Now we want to address 6 reels for bass fishing for our 6 rod/reel combo system. These reels will match up with the 6 rods we addressed to cover a wide base of techniques. One thing to remember on reel speed, the more the bait moves the less gear ratio you really need. The less it moves the more gear ratio you need because you’ll often have more slack to take up in your line.

So we’ll match reels 1 through 6 to our rods one through 6 from our 6 Rod/Reel Bass Fishing System blog.

1.    7:1 gear ratio baitcaster reel

Main purpose: heavy lifting for flipping, pitching, punching and frogging

2.    6.4:1 gear ratio small profile baitcasting reel

Main purpose: palmable reel for short wrist snaps with topwaters and jerkbaits

3.    5.4:1 gear ratio baitcaster reel

Main purpose: low torque cranking reel for keeping crankbait in strike zone

4.    7:1 gear ratio baitcaster reel

Main purpose: fast reel for taking up slack on worms and jigs that are fished with rod

5.    6.4:1 gear ratio baitcasting reel

Main purpose: the faster speed will keep your spinnerbaits and swim jigs up but not too fast

6.    5:1 gear ratio spinning reel in 1000 to 2000 spool size

Main purpose: light line bass fishing with shaky heads, drop shots; back-reeling is a bonus

With these reels matched with our 6 bass fishing rods, you can cover a lot of bases on every trip and spend less time retying and more time covering water.

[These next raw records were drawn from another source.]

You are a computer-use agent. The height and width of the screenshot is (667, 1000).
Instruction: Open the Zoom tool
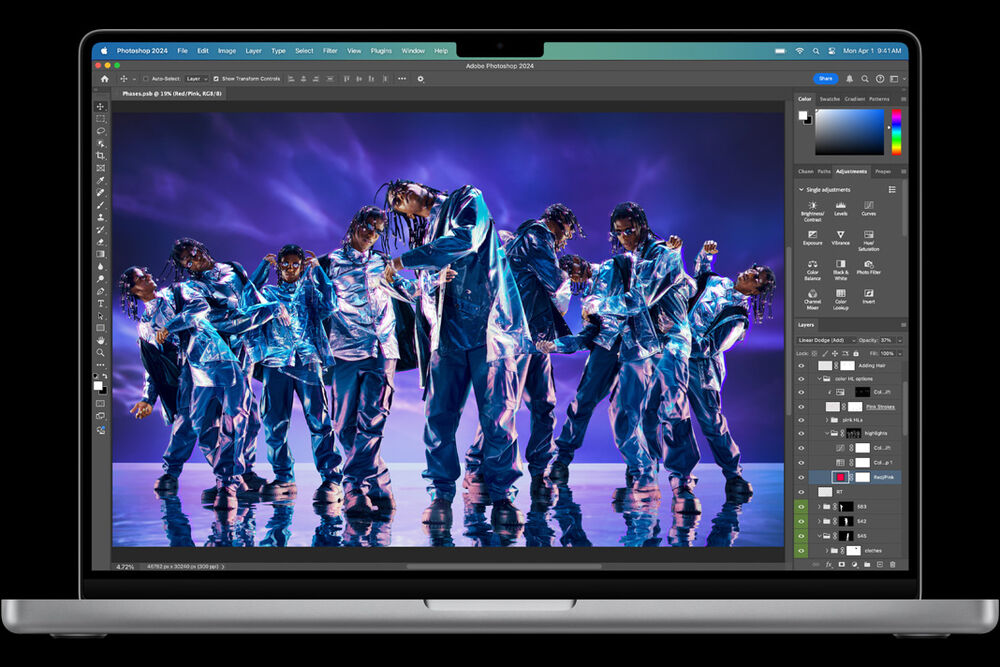tap(100, 350)
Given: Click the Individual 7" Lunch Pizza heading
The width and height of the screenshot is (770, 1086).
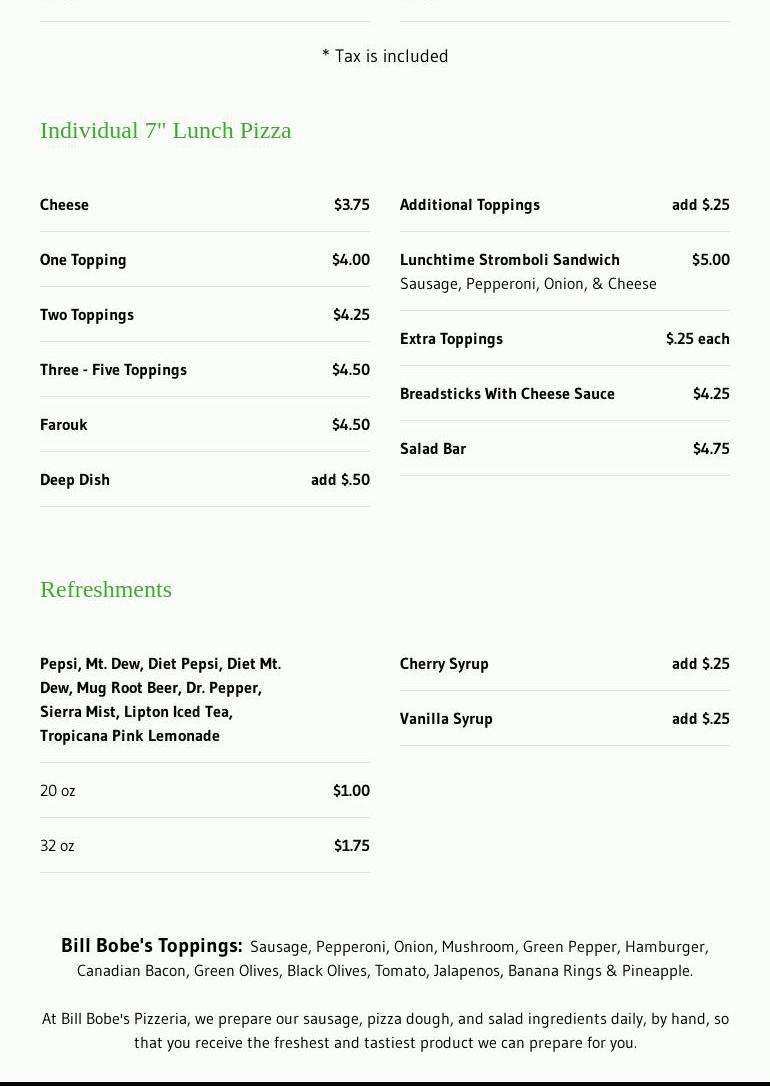Looking at the screenshot, I should point(166,131).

Day in and day out 6 combos really get fished more than most. Obviously having more will give you more options without having to re-tie, but these 6 combos will give you plenty to start with.

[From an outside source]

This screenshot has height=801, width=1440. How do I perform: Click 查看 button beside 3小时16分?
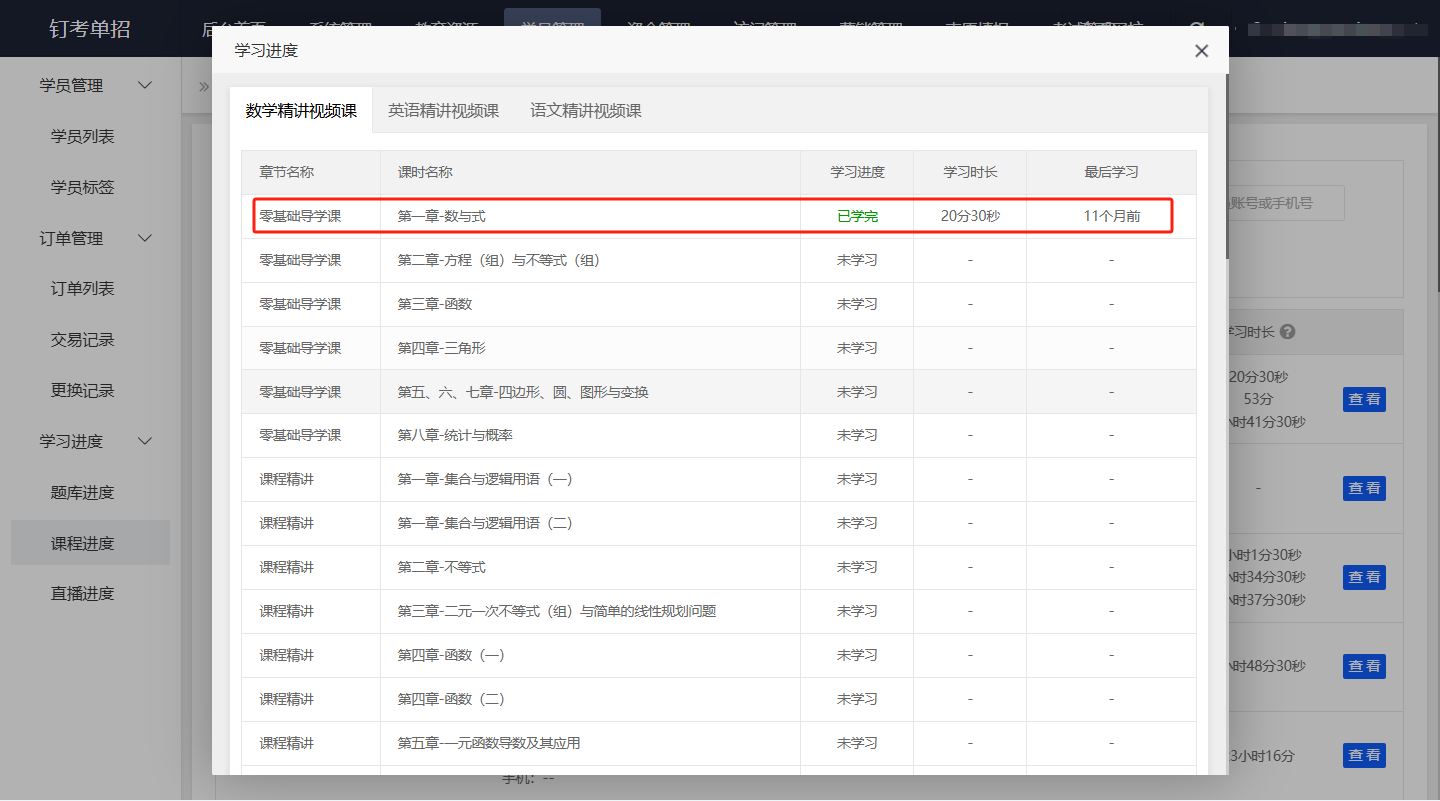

The 7:1 gear ratios can take up a lot of slack quickly which is a bonus for baits you fish with your rod. When fishing for bass with bottom contact baits like jigs, Texas rigged plastics, Carolina rigged plastics and punch baits, you often have slack, created by lifting and dropping your rod tip. These high speed reels can take up the line quickly when you feel the slightest “tick.” It makes you more efficient at hooking bass with contact baits.

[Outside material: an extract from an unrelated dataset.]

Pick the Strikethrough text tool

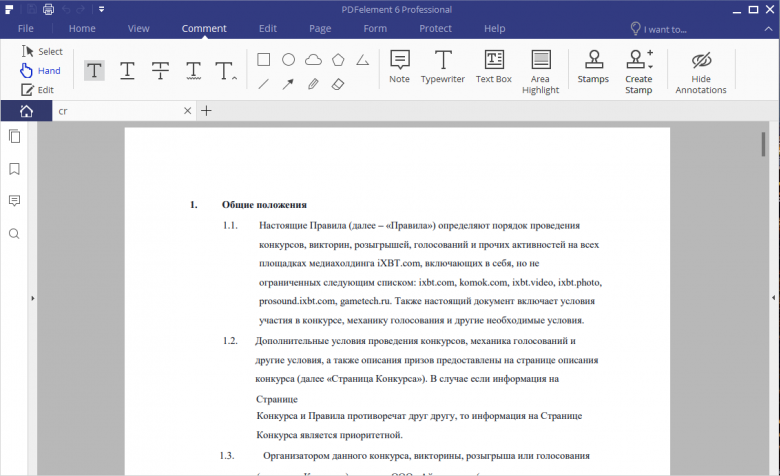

Same can be said for the 5.4:1 or lower gear ratio reels. The more a bait pulls because of its action, like a spinnerbait or a crankbait, the more torque is created on the reel. If you reel these type lures with a high speed reel, it’s actually harder on the reel and on you to reel against that torque. But if you take the gear ratio down several notches, reeling these baits is breeze.

You’ll notice we selected a mid-range reel for things like topwaters, spinnerbaits, jerkbaits, chatterbaits, etc. The reason is because you often need speed to take up slack when a fish strikes but for the most part with these baits you have tension on the bait most of the time because you’re constantly moving it. If you drop down to 5:1 gear ratios it can be hard to pull a bait up out of the grass or weeds on a long cast. If you go to high with a 7:1 ratio you can have a tendency to move the bait too fast and not slow yourself down. So a midrange seems to serve dual purposes with those baits.

We’re interested to hear more about what reels you like for what techniques and see how they fit into this matrix in both part one and part two of our 6 Rod/Reel Bass Fishing System.